## GIVEN PASSAGE

..............................

I need to recursively list all directories and files in C programming. I have looked into FTW but that is not included with the 2 operating systems that I am using (Fedora and Minix). I am starting to get a big headache from all the different things that I have read over the past few hours.
If somebody knows of a code snippet I could look at that would be amazing, or if anyone can give me good direction on this I would be very grateful.
Why does everyone insist on reinventing the wheel again and again?
POSIX.1-2008 standardized the nftw() function, also defined in the Single Unix Specification v4 (SuSv4), and available in Linux (glibc, man 3 nftw), OS X, and most current BSD variants. It is not new at all.
Naïve opendir()/readdir()/closedir() -based implementations almost never handle the cases where directories or files are moved, renamed, or deleted during the tree traversal, whereas nftw() should handle them gracefully.
As an example, consider the following C program that lists the directory tree starting at the current working directory, or at each of the directories named on the command line, or just the files named at the command line:
/* We want POSIX.1-2008 + XSI, i.e. SuSv4, features */
#define _XOPEN_SOURCE 700
/* Added on 2017-06-25:
If the C library can support 64-bit file sizes
and offsets, using the standard names,
these defines tell the C library to do so. */
#define _LARGEFILE64_SOURCE
#define _FILE_OFFSET_BITS 64
#include <stdlib.h>
#include <unistd.h>
#include <ftw.h>
#include <time.h>
#include <stdio.h>
#include <string.h>
#include <errno.h>
/* POSIX.1 says each process has at least 20 file descriptors.
* Three of those belong to the standard streams.
* Here, we use a conservative estimate of 15 available;
* assuming we use at most two for other uses in this program,
* we should never run into any problems.
* Most trees are shallower than that, so it is efficient.
* Deeper trees are traversed fine, just a bit slower.
* (Linux allows typically hundreds to thousands of open files,
* so you'll probably never see any issues even if you used
* a much higher value, say a couple of hundred, but
* 15 is a safe, reasonable value.)

..............................

## MATERIAL

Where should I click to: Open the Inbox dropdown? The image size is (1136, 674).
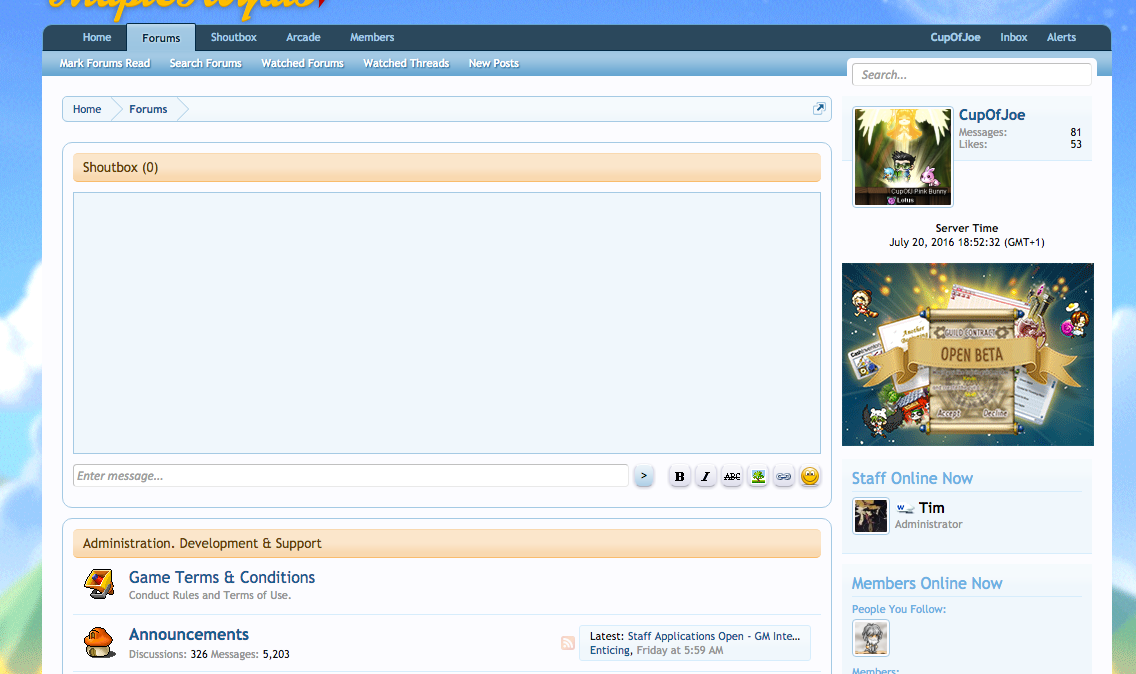pyautogui.click(x=1013, y=37)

..............................

Rewrite everything in the directory-listing text from "Why does everyone" down to "handle them gracefully.", switching "tree traversal" to "directory walk".

## TASK ANSWER
Why does everyone insist on reinventing the wheel again and again?
POSIX.1-2008 standardized the nftw() function, also defined in the Single Unix Specification v4 (SuSv4), and available in Linux (glibc, man 3 nftw), OS X, and most current BSD variants. It is not new at all.
Naïve opendir()/readdir()/closedir() -based implementations almost never handle the cases where directories or files are moved, renamed, or deleted during the directory walk, whereas nftw() should handle them gracefully.